As the rich woman spun her well-rehearsed lines, she surveyed her audience. A family of four, brought in to test her park's appeal, were already under her spell. That was good. The experts she'd brought in, to test its viability, looked less impressed. That was understandable; they'd been brought in to do a job, and they wanted to get it done. A man standing at the back, representing Panopticon's investors, also looked unconvinced. That was worrying. Charon continued.

"Can you name people who didn't participate in the Great Train Robbery? Those who watched the money pass, I mean, and left it in peace. The perpetrators of the Great Train Journey Without Incident, as it were. No, of course you don't. But criminals, their deeds and misdeeds, have a way of imprinting on our memories. From Ronnie and Reggie, to Bonnie and Clyde. If anything, as time goes by, their reputation grows. We remember them, and we even come to admire them. Do we root for Robin Hood, or his law abiding rivals? What of pirates, or Viking raiders?

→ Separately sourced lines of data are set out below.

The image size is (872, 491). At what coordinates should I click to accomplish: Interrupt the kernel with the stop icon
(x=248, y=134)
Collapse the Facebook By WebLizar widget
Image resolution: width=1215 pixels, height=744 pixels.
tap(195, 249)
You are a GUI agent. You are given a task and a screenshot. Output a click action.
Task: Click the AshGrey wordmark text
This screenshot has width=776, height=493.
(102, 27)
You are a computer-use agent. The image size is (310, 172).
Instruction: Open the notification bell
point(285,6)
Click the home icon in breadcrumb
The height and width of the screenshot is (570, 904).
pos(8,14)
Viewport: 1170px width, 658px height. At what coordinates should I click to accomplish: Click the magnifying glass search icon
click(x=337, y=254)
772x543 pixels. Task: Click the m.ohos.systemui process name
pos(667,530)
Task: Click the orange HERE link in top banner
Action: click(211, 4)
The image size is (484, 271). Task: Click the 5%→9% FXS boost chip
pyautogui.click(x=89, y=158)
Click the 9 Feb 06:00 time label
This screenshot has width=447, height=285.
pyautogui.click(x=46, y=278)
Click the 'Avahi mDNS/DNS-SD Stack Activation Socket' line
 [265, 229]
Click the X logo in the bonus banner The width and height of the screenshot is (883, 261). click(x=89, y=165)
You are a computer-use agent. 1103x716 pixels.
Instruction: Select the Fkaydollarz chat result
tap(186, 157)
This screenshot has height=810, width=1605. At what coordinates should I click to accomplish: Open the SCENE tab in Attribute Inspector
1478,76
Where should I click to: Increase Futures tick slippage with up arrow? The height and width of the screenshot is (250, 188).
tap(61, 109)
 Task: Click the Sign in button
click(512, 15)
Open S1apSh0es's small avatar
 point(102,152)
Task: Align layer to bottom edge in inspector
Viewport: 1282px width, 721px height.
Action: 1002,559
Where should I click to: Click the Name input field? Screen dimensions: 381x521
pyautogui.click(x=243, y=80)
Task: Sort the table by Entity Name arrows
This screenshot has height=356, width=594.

"Oh, we might feel for the gazelle, but we worship the lion. It is the hunter we romanticise, and we soon forget its prey. The meek may inherit the Earth, sure, but they will build temples to the daring. You all know of Jack the Ripper, Guy Fawkes, or Blackbeard, centuries after their deaths. Tell me, then: what do they all have in common?"

She directed her questions to the family, as if this was all for their benefit. In reality, though, Charon was eyeing the investor. This charade with these guests was all a bid to impress the American in the suit. Without his stamp of approval, no matter how impressed the parents were, they would be the last to make the journey here.

"Famous," guessed the little boy, after a nudge from his father.

"Evil," his mother.

The old woman smiled "They're profitable, ladies and gentleman. Think of the London Dungeons, or the Tower. We always glorify criminals of the past, and we make a lot of money doing so. Meanwhile, prisons are overcrowded and underfunded! It was only a matter of time, I feel, before we took the next logical step."

At the mention of profit, the investor had perked up. He had introduced himself as Ted Durgan on the flight, his New York accent easy to place, but had then lapsed into silence. He was here to observe and assess, not to make friends.

The others, however, stood still. Nathan Shah, for example, was still not convinced. He was a security officer, not a profiteer. He had been flown in to ensure the park was safe for visitors, and didn't care whether or not it was exciting. Unless there was a real threat of someone dying from boredom, it wasn't his concern.

There were enough threats as it was. Nathan didn't buy the whole concept of prison-turned-theme-park. It seemed unnecessarily dangerous, for a limited thrill. Charon could talk all she liked about how only criminal excite us, but that wasn't true at all. We remember heroes, as well as villains, just not the bystanders. If the first group didn't still have their right to freedom, she'd have shipped them in as well. As it was, the British government had been looking to privatise their expensive and inefficient prison system, and Charon had been the right woman in the right place.